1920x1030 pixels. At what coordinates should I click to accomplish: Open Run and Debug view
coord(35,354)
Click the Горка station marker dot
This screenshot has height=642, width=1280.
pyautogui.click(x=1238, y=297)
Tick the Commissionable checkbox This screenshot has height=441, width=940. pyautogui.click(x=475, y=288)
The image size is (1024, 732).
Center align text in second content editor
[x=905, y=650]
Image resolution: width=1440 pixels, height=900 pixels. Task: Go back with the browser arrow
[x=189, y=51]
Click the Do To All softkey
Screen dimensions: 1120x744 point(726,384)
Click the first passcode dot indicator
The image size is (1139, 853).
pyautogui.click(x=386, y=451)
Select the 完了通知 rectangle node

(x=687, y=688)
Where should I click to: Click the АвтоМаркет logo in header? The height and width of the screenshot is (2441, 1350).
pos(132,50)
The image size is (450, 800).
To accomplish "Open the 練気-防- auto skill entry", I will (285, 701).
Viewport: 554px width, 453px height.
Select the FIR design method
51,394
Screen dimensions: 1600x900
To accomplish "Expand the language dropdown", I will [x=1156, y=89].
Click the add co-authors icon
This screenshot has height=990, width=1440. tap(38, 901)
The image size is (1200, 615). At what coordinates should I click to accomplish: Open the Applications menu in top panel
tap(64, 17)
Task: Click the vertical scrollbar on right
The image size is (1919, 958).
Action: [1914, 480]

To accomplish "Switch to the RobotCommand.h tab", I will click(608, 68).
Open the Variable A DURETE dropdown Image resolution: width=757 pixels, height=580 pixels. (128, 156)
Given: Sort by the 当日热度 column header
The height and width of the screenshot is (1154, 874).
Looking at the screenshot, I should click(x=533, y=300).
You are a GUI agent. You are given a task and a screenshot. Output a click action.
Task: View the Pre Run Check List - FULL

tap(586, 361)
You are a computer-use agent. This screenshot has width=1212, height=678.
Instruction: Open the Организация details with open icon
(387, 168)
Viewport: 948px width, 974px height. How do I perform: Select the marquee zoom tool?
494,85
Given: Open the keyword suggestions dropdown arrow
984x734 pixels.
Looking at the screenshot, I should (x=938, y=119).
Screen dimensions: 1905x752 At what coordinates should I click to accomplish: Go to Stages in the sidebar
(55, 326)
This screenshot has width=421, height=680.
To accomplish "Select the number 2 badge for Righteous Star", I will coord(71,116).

__EXERCISE AIM__
Isolate the lines above that contain the word "will" and copy them.

__PROBLEM SOLUTION__
To accomplish "Open the 練気-防- auto skill entry", I will (285, 701).
To accomplish "Expand the language dropdown", I will [x=1156, y=89].
To accomplish "Switch to the RobotCommand.h tab", I will click(608, 68).
To accomplish "Select the number 2 badge for Righteous Star", I will coord(71,116).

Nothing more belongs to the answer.